Assessing the damage under a running faucet, I could see the wound wasn’t stitchable, and it didn’t seem to impact the function of my finger, just the shape. I wrapped it in paper towels and focused on dismantling the glider before Susan and our kids got home.
~
The skin surrounding my right thumb is numb from the joint in the center of my hand to its very tip. It’s a bizarre lingering result of a dramatic over-the-handlebars mountain bike crash. In the time since, my dislocated shoulder has hurt and slowly healed, but my tingly thumb never improved. It’s annoying and it causes me to drop stuff. The surgeon says he can’t fix it, and he says no, it won’t get better with time. As an ironic insult, despite the surface numbness, I’m often left with shooting pains deep inside after I grip something for an extended period of time.

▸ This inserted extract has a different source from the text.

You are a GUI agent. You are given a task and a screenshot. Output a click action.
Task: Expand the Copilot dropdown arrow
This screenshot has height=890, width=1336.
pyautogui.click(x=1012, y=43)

William Shakespeare popularized the saying the eyes are the window to the soul. That might be true for him, but for me, apparently, it’s my hands. They tell my story, draw a map of my past—a lifetime of dis-ease, recklessness and bad luck. Of course, it would be nice if my hands weren’t so chewed up, achy and numb, but wishing for that is wishing against the person I am today. We are the sum of our triumphs and mistakes.